Leavenworth luminaries
Like a rat lured by the Pied Piper’s magic flute, I follow the German music floating down Front Street. An eclectic mix of shops sell everything from ski gear to cuckoo clocks, chocolate, and fresh caramel apples (Washington grows more apples than any other state in the U.S.). A Nutcracker Museum has somewhere between 6,000 and 7,000 nutcrackers on display—what began as a place to show off Arlene and George Wagner’s private collection has turned into one of the largest collections of nutcrackers in the world.
Outside the Danish Bakery, a Christmas tree decorated with giant pretzels reminds me I’m hungry, and music coming from the München Haus Bavarian Grill and Beer Garden beckons. With a stein of German draft beer and a giant hot pretzel with Beecher’s cheese, I’m transported back to my European backpacking days and fond memories of Munich’s Hofbräuhaus.

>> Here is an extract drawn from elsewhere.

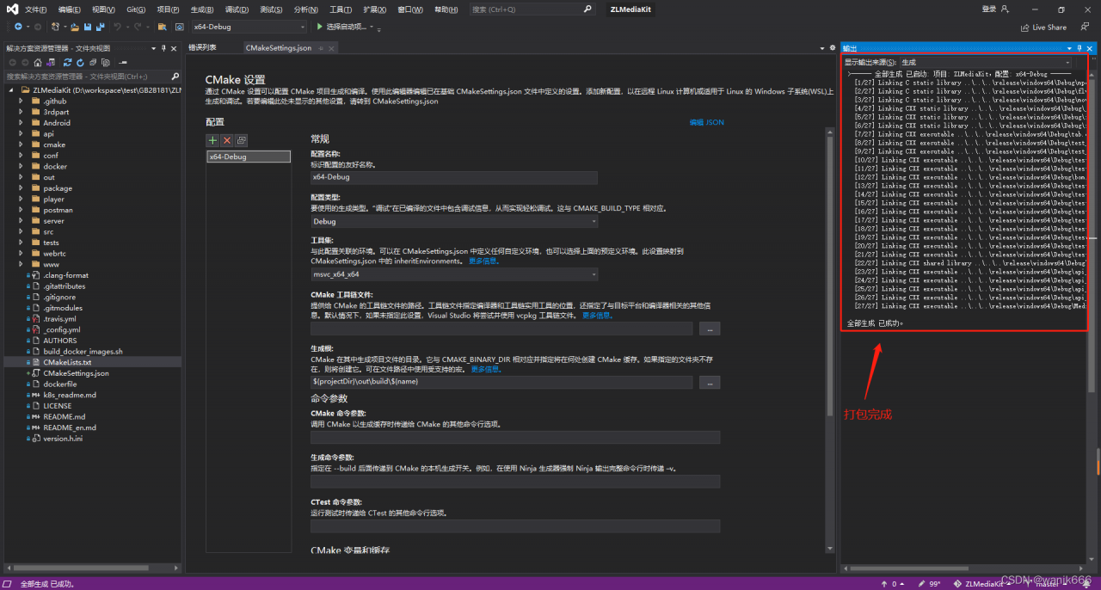Click browse button beside CMake toolchain file field
Screen dimensions: 1101x590
tap(709, 329)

As the afternoon light fades into dusk, the twinkling lights—more than 500,000 LED bulbs—transform the town into a Christmas fairytale. The lighting festival begins every year at Thanksgiving and the lights stay on through Valentine’s Day. Jessica Stoller has lived in Leavenworth for 25 years, and she confirms that December is the most festive and fun month of the year.
“You can’t help but get in the holiday spirit,” she says.
Stoller, the media director at the Leavenworth Chamber of Commerce, says that this mammoth lighting spectacle is the work of just two people. “Our lighting specialist works 7 days a week from the middle of October until Thanksgiving,” she says. “It’s a huge undertaking, but he’s gifted and they’re amazing.”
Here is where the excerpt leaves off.